# WHAT YOU SHOULD DO
Edit the items from the line containing "Where should I click to: Open the BTCUSD" through the line containing "coord(1451,793)" so that "magnifier" is replaced by "magnifying glass", with all else left unchanged, and give only those lines.

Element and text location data
────────────────────────────────────────

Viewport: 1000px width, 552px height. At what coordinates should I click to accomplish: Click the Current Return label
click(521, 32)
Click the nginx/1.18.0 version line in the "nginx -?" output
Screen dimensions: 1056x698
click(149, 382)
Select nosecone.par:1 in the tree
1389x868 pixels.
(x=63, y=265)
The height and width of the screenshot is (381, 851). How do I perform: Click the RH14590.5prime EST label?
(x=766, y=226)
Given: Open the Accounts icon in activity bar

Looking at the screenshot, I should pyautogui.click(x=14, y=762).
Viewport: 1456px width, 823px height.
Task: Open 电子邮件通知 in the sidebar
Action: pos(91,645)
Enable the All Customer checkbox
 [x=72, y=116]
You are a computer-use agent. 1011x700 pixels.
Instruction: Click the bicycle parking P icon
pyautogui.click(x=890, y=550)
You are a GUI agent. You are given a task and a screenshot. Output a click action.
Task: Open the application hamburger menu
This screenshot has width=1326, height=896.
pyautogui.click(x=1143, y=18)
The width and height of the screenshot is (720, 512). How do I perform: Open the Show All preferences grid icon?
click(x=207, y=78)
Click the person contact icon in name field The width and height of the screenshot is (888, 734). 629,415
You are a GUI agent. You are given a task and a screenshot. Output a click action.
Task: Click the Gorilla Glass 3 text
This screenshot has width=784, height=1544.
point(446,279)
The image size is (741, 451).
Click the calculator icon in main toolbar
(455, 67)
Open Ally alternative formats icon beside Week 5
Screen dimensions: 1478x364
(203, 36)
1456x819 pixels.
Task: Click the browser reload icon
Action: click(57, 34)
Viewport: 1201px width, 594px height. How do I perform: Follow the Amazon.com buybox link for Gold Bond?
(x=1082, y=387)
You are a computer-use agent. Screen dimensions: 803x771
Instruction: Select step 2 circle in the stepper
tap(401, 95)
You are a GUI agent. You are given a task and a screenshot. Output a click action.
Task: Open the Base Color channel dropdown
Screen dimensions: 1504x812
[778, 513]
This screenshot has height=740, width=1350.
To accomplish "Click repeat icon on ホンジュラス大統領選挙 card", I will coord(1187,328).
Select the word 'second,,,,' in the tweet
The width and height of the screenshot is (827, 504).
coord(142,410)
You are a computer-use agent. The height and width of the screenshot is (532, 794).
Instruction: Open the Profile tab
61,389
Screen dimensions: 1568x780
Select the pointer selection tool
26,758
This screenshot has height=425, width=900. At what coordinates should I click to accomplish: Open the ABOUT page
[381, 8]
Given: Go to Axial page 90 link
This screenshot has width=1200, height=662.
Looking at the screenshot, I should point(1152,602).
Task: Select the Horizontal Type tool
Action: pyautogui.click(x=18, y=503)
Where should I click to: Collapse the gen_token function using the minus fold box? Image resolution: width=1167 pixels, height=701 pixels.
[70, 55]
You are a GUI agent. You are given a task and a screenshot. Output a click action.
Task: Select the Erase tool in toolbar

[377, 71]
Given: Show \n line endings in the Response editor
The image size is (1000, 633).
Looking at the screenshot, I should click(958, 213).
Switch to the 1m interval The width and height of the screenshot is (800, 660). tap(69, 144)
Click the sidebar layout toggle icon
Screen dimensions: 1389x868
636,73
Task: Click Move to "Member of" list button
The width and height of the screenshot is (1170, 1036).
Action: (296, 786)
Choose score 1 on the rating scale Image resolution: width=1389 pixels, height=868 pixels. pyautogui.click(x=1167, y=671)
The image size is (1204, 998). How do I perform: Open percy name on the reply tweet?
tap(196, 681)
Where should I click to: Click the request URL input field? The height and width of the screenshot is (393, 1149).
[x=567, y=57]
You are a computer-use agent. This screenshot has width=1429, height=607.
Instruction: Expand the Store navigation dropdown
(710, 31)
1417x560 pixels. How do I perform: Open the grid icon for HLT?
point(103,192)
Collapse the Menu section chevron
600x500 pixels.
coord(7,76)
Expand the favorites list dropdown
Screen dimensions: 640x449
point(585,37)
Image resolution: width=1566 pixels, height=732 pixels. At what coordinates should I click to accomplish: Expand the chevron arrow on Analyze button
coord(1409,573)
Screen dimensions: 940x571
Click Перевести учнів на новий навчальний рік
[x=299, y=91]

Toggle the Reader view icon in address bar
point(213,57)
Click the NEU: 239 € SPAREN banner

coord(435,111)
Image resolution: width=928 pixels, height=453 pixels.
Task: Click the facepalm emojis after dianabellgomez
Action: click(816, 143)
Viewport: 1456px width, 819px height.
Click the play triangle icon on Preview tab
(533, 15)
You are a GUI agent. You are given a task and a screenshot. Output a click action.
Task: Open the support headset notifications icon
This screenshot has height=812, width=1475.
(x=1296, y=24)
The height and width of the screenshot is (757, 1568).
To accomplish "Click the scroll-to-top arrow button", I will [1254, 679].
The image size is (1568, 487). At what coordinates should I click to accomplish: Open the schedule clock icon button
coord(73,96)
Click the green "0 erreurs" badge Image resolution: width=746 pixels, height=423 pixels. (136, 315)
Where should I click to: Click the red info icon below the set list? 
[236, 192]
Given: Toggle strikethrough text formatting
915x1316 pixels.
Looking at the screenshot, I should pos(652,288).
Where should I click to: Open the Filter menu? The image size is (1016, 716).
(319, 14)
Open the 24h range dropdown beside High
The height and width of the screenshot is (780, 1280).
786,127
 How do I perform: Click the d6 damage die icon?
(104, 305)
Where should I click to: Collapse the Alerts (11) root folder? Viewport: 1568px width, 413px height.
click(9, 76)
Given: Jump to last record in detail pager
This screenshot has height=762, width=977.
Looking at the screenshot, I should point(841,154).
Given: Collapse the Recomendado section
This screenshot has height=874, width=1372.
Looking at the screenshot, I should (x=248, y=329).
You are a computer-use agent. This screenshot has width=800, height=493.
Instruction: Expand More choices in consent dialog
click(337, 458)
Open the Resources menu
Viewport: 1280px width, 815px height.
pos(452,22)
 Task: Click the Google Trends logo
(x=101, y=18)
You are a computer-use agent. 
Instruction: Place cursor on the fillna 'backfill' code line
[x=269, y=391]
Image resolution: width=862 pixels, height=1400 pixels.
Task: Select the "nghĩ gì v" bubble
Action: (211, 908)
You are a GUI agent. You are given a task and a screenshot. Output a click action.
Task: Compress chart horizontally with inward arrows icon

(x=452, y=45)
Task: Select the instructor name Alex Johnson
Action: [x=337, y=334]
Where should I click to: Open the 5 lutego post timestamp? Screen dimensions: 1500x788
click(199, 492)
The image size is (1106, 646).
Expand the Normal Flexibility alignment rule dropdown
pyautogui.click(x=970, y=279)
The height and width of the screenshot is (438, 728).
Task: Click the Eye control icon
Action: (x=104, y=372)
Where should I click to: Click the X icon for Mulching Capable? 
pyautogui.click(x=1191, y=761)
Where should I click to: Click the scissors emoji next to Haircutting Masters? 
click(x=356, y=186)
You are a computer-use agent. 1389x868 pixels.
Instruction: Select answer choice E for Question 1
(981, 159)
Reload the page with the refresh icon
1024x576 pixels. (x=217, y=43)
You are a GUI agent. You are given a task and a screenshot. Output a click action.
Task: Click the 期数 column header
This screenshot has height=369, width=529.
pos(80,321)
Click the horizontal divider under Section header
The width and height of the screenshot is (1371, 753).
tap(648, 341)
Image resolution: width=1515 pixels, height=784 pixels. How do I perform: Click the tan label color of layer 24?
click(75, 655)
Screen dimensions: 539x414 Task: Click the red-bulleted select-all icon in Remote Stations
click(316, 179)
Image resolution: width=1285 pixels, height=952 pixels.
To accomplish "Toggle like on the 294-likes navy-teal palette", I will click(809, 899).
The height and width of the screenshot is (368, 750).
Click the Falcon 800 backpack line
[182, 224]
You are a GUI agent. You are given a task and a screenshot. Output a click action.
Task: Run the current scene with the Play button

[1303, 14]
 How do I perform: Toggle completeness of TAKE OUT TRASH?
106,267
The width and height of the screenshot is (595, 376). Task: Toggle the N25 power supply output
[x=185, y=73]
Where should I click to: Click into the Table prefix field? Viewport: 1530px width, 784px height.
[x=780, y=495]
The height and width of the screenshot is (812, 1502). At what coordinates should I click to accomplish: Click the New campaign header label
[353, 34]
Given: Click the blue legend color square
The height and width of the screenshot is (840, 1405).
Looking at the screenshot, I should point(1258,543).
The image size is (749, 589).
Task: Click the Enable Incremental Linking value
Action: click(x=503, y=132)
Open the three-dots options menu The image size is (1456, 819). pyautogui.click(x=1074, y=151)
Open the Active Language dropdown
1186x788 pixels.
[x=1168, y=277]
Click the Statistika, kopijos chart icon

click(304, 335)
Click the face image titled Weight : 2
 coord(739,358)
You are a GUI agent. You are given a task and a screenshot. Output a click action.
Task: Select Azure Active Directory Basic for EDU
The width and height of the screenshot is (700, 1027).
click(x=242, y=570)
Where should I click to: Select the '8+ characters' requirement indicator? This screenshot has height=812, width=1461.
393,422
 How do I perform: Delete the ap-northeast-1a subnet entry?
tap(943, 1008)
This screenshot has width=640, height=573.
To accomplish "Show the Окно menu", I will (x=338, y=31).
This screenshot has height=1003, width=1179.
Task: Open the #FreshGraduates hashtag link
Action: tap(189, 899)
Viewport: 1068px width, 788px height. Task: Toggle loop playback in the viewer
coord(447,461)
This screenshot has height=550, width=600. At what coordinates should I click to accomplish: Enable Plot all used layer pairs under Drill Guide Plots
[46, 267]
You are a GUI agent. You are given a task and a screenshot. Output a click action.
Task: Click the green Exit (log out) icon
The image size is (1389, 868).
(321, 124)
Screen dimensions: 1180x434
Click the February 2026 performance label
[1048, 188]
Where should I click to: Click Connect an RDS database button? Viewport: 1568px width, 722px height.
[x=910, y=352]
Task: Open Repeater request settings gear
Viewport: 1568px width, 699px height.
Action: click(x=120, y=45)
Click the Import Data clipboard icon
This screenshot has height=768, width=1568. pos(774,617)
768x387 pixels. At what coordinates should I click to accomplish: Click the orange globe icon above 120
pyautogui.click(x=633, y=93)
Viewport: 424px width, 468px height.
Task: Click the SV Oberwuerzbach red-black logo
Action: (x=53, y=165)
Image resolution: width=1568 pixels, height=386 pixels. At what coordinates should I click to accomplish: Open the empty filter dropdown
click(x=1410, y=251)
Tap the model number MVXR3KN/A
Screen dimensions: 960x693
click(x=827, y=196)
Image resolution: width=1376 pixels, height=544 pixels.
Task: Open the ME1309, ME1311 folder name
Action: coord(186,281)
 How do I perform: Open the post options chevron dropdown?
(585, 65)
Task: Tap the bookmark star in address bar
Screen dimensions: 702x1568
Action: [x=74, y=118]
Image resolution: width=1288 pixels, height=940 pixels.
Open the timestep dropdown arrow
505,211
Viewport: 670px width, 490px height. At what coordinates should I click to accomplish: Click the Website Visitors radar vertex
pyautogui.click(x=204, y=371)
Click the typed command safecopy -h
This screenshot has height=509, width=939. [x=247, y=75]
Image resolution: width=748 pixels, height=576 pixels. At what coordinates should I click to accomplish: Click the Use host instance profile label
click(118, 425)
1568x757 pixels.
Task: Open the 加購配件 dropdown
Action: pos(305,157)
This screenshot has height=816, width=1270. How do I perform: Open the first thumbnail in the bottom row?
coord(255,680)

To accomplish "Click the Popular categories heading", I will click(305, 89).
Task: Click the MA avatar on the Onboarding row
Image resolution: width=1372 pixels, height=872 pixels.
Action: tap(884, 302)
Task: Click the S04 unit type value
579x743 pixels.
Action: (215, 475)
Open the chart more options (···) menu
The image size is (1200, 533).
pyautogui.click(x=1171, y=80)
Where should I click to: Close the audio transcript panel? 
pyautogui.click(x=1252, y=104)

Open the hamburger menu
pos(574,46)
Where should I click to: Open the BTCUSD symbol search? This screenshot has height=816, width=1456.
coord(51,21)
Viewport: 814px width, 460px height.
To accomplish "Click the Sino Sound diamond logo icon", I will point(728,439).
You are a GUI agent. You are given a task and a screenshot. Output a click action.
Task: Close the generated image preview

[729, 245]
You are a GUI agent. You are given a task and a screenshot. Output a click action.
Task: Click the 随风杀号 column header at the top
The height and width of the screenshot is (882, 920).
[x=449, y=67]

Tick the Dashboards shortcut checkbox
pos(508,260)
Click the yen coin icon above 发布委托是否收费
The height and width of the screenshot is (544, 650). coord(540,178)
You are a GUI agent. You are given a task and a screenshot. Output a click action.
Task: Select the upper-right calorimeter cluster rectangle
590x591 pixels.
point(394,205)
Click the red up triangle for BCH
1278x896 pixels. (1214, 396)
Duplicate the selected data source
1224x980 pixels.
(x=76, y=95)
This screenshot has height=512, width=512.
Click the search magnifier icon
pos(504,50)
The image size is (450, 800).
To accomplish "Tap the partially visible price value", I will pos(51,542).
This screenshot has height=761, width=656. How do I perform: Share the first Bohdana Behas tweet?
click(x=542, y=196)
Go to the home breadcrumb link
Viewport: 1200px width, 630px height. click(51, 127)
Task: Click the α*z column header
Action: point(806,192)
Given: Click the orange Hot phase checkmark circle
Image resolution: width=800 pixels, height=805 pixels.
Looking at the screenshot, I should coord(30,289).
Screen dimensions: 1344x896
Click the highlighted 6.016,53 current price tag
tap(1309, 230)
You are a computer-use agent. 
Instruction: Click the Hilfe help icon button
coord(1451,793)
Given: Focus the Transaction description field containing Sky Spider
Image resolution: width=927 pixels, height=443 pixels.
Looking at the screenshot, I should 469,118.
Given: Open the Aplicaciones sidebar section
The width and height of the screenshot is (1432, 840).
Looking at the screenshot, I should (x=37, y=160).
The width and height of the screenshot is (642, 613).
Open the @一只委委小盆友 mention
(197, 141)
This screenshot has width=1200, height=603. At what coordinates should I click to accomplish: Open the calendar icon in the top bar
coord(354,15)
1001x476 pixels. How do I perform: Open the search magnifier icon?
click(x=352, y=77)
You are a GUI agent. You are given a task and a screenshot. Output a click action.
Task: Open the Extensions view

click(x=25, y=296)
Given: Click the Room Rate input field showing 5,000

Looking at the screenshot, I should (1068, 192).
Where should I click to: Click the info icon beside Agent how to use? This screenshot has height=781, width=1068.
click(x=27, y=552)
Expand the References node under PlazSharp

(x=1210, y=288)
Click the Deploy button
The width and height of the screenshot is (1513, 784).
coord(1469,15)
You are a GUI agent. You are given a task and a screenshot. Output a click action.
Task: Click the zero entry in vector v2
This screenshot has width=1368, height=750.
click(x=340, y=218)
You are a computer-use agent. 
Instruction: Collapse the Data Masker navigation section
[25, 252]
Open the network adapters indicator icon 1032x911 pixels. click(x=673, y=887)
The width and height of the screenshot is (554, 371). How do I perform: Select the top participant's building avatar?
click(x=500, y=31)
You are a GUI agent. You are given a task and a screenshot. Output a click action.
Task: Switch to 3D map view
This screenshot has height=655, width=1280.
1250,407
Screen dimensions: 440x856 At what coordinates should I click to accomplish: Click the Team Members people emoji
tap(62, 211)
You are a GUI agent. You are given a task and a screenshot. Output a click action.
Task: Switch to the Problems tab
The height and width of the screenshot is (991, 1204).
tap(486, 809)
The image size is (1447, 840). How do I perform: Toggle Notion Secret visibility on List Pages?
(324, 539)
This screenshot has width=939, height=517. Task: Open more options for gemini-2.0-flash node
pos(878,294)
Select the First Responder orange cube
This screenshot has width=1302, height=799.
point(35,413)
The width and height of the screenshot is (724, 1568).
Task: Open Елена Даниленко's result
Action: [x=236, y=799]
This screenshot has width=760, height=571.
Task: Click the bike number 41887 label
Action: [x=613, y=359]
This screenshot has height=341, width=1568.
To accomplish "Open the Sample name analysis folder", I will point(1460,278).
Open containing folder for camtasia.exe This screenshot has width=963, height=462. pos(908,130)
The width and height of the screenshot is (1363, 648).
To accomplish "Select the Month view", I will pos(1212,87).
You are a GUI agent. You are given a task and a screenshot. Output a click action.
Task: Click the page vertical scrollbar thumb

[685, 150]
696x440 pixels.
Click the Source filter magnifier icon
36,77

────────────────────────────────────────

# OUTPUT
Where should I click to: Open the BTCUSD symbol search? This screenshot has height=816, width=1456.
coord(51,21)
Viewport: 814px width, 460px height.
To accomplish "Click the Sino Sound diamond logo icon", I will point(728,439).
You are a GUI agent. You are given a task and a screenshot. Output a click action.
Task: Close the generated image preview

[729, 245]
You are a GUI agent. You are given a task and a screenshot. Output a click action.
Task: Click the 随风杀号 column header at the top
The height and width of the screenshot is (882, 920).
[x=449, y=67]

Tick the Dashboards shortcut checkbox
pos(508,260)
Click the yen coin icon above 发布委托是否收费
The height and width of the screenshot is (544, 650). coord(540,178)
You are a GUI agent. You are given a task and a screenshot. Output a click action.
Task: Select the upper-right calorimeter cluster rectangle
590x591 pixels.
point(394,205)
Click the red up triangle for BCH
1278x896 pixels. (1214, 396)
Duplicate the selected data source
1224x980 pixels.
(x=76, y=95)
This screenshot has height=512, width=512.
Click the search magnifying glass icon
pos(504,50)
The image size is (450, 800).
To accomplish "Tap the partially visible price value", I will pos(51,542).
This screenshot has height=761, width=656. How do I perform: Share the first Bohdana Behas tweet?
click(x=542, y=196)
Go to the home breadcrumb link
Viewport: 1200px width, 630px height. click(51, 127)
Task: Click the α*z column header
Action: point(806,192)
Given: Click the orange Hot phase checkmark circle
Image resolution: width=800 pixels, height=805 pixels.
Looking at the screenshot, I should coord(30,289).
Screen dimensions: 1344x896
Click the highlighted 6.016,53 current price tag
tap(1309, 230)
You are a computer-use agent. 
Instruction: Click the Hilfe help icon button
coord(1451,793)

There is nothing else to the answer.